Read the whole post.... (A great discussion of race and class.)
Indigenous folks in the United States and citizens of Mexico (and the empire before it) have had close ties for generations. Nevertheless, I don't think most Anglos think about those ties - at least not since we quit making Westerns - and perhaps many U.S. Americans of Mexican descent don't either. Last semester one girl gasped when I said that we were going to talk about the right of those of indigenous descent in the United States, but that we were not yet going to focus on people who self identified as being descended from one of the Latin American nations. She raised her hand and said that she had never thought of herself and U.S. Native Americans having anything in common.

Anywho, a couple things struck me about this post from the talented Prairie Mary:

1) The county decision not to call it a hate crime. In Latin America if you have a few mestizo guys whooping up on a guy shouting "Indio sucio," I don't think anybody would think twice about calling it a racially motivated crime. Of course in Guerrero or Oaxaca you might just call it the police.

2) The fall back position that this was just a standard bar fight for the area. You know, all those hot-blooded folks like fightin' anyway. (***Please note that last sentence was written dipped in irony and dripping with exasperation***)

The Great Falls Tribune had an article on the incident, but what I liked most about that post was the comment of one of the readers. To find an "impartial" jury they moved the trial to the extreme NW corner of the state - the Lilliest portion of the state bristling with militia members, drugged up vets, and white supremacists (at least it was 15 years ago). Violence in Latin America, indeed.

Friday, September 4, 2009

Mex Mont, or Really Good Beef for those Tacos

Bozeman (MT) Daily Chronicle had a nice (in some ways) article on the presence of Mexican labor in the resort town of Big Sky and in the Bozeman area in general. I was struck by a couple of things.

1) When the author asks why hispanics are not coming to Montana in large numbers, the fall-back answer is "the weather." I'm not sure what sort of magic happens between the winters of Denver and the winters in Bozeman, but it certainly isn't anything that makes Montana winters more brutal. The real story here is jobs, and recognition that Mexicans won't move to where there are no jobs is key to understanding immigration. If it was about weather, Toluca would be depopulated, as would most places in the high sierra from EdoMex to Chihuahua.

2) The similarities that the migrants described when talking about Montana compared to Mexico: beautiful mountains, small towns, farms and ranches, and that rural "lifestyle" that dominates the area. That is perhaps why I like western and south eastern Mexico State so much.

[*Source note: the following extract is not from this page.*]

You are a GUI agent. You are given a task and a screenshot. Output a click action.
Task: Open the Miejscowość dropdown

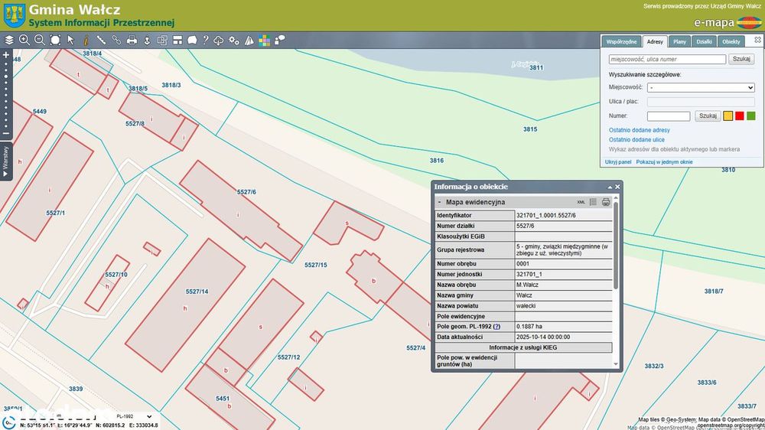pyautogui.click(x=701, y=88)

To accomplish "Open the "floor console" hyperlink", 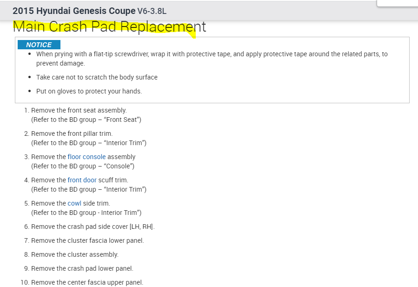I will 86,157.
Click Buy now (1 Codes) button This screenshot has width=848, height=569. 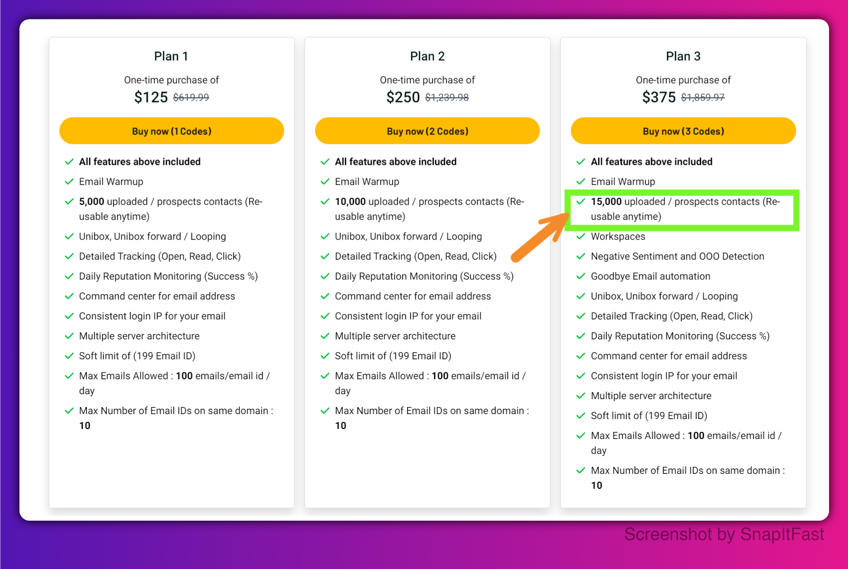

3) The emphasis on the rejection of the presence of Mexicans. This rejection, I would very much be willing to bet, is one not only based in competition for jobs, but also with the indigenous appearance. Montana is an interesting place racially. Never segregated for African Americans, it is a brutally racist place for Native Americans. Indigenous in appearance, Migrants from central and southern Mexico are most certainly running into that same wall. In all fairness, however, as a Montana-born person living in exile in Texas , people from anywhere ***cough cough California*** are generally not welcomed.

4) The "uninviting" nature of the state based on the ability of the ICE folks to enforce laws. I would aver that there is more going on to ICE effectiveness in Montana than just a lower population. ICE can apparently do their job without fences and internal checkpoints.

And finally, I was blown away how yesterday many of the Montana news sources made a big deal out of the busting of 6 Mexicans tied to Pharmaceuticos Collins, a company in GDL supplying chemicals for (wait for it).... meth. Again, we have a local example of how the consumption of drugs in the far-flung corners of the United States ties this nation to drug cartels and it is doubtful we will ever start taking drug uses seriously as a health issue.